* OPDRACHTEN
1 – Kloppen de volgende beweringen met de tekst over begraafplaats Jeltingalaan? Antwoord per bewering met ja of nee en citeer de woorden uit de tekst die de doorslag geven. (a) Binnen 10 meter vanaf het plangebied staan woningen. (b) Een begraafplaats valt in milieucategorie 1. (c) Op begraafplaats Jeltingalaan vinden per jaar ongeveer 40 begrafenissen plaats.
2 – Zet de tekst over begraafplaats Jeltingalaan voort na de laatste zin.

* TEKST

==============================

Voor het bepalen van de richtafstanden zijn strengere normen gehanteerd dan de wettelijke normen uit het Activiteitenbesluit. In een gemengde omgeving kunnen de richtafstanden worden gereduceerd, waarbij de normen uit het Activiteitenbesluit als uitgangspunt gelden. De omgeving van het plangebied kenmerkt zich als een rustig buitengebied.

Een begraafplaats is ingedeeld in milieucategorie 1, waarbij een richtafstand van 10 meter geldt. Binnen 10 meter vanaf het plangebied staan geen woningen. In de toekomstige situatie is dus sprake van een verantwoorde afstemming tussen woningen en bedrijven. Dit aspect heeft geen gevolgen voor dit bestemmingsplan.

4.3 Verkeer

Voor de ontwikkeling geldt dat geen onaanvaardbare hinder als gevolg van verkeersbewegingen en geparkeerde auto's mag ontstaan. De parkeerbehoefte voor begraafplaatsen is bepaald op basis van de kengetallen vermeld in CROW publicatie 182 (Parkeerkencijfers: basis voor parkeernormering). Voor begraafplaatsen is (onafhankelijk van de omvang begraafplaats, ligging en stedelijkheid) een bandbreedte aangegeven van 15 tot 30 parkeerplaatsen. In de huidige situatie voldoet de begraafplaats aan deze norm (keerlus parallel aan de Jeltingalaan). Indien noodzakelijk kan gebruik worden gemaakt van de parkeerplaatsen bij het sportveldencomplex aan de overzijde van de Jeltingalaan. Er zal dus geen onaanvaardbare hinder als gevolg van geparkeerde auto's ontstaan.

Voor de verkeersbewegingen geldt dat niet de omvang van de begraafplaats, maar de frequentie van de begrafenissen de verkeersaantrekkende werking bepalen. Dit verandert niet. Op basis van kentallen uit de CROW publicatie 272 (Verkeersgeneratie voorzieningen - kengetallen gemotoriseerd verkeer). Is de verkeersgeneratie van een begraafplaats bepaald op basis van circa 1.000 begrafenissen per jaar en gemiddeld 56 bezoekers per plechtigheid. Hierbij is rekening gehouden met 100% autogebruik en een bezettingsgraad van 2,8 personen per auto (circa 109 motorvoertuigbewegingen per weekdag). Aangevuld met enige motorvoertuigbewegingen van werknemers en de begrafenisondernemer gaat het per begraafplaats per weekdag om circa 120 motorvoertuigbewegingen. Per plechtigheid gaat het om circa 44 motorvoertuigbewegingen.

Door de Stichting Begraafplaatsen Buitenpost is aangegeven, dat op begraafplaats Jeltingalaan op jaarbasis circa 40 begrafenissen plaatsvinden. De daadwerkelijke verkeersgeneratie van de begraafplaats zal dan ook veel lager liggen, namelijk gemiddeld circa 5 motorvoertuigbewegingen per weekdag. Deze verkeersgeneratie is verwaarloosbaar.

==============================

* VERZAMELD MATERIAAL

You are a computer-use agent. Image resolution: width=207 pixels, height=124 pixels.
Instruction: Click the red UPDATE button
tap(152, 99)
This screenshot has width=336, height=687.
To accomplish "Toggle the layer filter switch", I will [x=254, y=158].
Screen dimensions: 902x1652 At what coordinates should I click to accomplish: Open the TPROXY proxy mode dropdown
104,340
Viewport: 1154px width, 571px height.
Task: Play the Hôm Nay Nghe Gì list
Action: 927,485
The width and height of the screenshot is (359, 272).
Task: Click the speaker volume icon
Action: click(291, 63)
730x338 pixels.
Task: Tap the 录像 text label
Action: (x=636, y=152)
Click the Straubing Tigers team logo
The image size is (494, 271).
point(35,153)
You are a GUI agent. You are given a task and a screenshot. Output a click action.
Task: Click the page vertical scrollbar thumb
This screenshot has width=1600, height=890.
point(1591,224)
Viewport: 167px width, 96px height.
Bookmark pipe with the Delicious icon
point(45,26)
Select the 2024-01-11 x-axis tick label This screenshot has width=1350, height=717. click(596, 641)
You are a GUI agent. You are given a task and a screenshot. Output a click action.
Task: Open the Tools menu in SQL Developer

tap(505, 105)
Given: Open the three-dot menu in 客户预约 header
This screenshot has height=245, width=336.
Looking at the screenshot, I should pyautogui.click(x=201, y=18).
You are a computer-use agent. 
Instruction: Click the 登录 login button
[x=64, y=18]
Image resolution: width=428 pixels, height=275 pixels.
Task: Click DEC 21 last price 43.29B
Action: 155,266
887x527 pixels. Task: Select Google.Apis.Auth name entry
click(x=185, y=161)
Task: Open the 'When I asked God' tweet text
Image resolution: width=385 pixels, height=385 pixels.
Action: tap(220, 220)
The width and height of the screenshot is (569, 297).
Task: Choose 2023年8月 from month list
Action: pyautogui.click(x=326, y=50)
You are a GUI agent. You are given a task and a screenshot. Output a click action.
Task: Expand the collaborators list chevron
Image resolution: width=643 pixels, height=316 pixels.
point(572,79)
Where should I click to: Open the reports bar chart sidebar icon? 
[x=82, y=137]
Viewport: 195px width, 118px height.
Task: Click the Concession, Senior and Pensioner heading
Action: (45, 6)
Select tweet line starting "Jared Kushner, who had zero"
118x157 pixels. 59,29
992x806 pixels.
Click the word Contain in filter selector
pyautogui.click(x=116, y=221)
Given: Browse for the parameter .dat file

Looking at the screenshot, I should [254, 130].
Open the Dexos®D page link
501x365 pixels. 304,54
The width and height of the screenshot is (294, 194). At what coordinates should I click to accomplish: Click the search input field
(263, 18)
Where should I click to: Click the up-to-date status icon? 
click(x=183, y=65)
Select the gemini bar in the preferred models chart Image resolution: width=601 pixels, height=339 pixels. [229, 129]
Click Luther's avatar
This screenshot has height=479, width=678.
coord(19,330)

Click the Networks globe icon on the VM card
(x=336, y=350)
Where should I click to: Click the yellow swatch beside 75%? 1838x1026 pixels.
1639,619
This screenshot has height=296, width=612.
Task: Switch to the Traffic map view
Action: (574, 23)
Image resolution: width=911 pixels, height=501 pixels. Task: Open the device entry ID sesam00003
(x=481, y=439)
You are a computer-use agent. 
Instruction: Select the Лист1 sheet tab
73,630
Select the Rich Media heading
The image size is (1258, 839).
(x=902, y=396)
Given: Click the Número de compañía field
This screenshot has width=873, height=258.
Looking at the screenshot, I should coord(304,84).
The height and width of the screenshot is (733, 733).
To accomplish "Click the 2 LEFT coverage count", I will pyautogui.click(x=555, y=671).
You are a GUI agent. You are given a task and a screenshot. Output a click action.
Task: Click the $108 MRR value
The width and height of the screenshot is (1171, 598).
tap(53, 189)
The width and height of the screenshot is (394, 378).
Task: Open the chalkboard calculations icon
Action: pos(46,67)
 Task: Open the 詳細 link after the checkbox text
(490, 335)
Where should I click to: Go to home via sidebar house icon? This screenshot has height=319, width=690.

==============================

* ANTWOORDEN
1 –
(a) Nee: "Binnen 10 meter vanaf het plangebied staan geen woningen."
(b) Ja: "Een begraafplaats is ingedeeld in milieucategorie 1"
(c) Ja: "op begraafplaats Jeltingalaan op jaarbasis circa 40 begrafenissen plaatsvinden"

2 –
4.4 Bodem

Bij het aspect 'bodem' staat de vraag centraal of de bodemkwaliteit toereikend is voor het nieuwe gebruik. De bodem kan door eerdere (bedrijfs)activiteiten verontreinigd zijn. Voor de ruimtelijke procedure is het van het belang dat verdachte locaties worden gesignaleerd.

De uitbreiding van de begraafplaats vindt plaats op agrarische gronden. Op deze gronden vinden geen activiteiten plaats die mogelijk hebben geleid tot bodemverontreiniging. Dergelijke activiteiten hebben ook in het verleden niet plaatsgebonden. Er is dus geen sprake van een verdachte locatie voor bodemverontreiniging.

Een bodemonderzoek is in het kader van dit bestemmingsplan niet noodzakelijk. Indien vanuit het plangebied grond afgevoerd moet worden, is in het kader daarvan wel een onderzoek naar de kwaliteit van de bodem nodig. Als gevolg van de ruimtelijke ontwikkelingen ontstaan geen risico's voor de volksgezondheid.

4.5 Externe veiligheid

Externe veiligheid gaat over het beheersen van de risico's voor de omgeving bij gebruik, opslag en vervoer van gevaarlijke stoffen. Het toetsingskader wordt gevormd door verschillende besluiten en documenten (Bevi, Bevb, Basisnet). Risico's zijn inzichtelijk gemaakt op de risicokaart die per provincie wordt bijgehouden.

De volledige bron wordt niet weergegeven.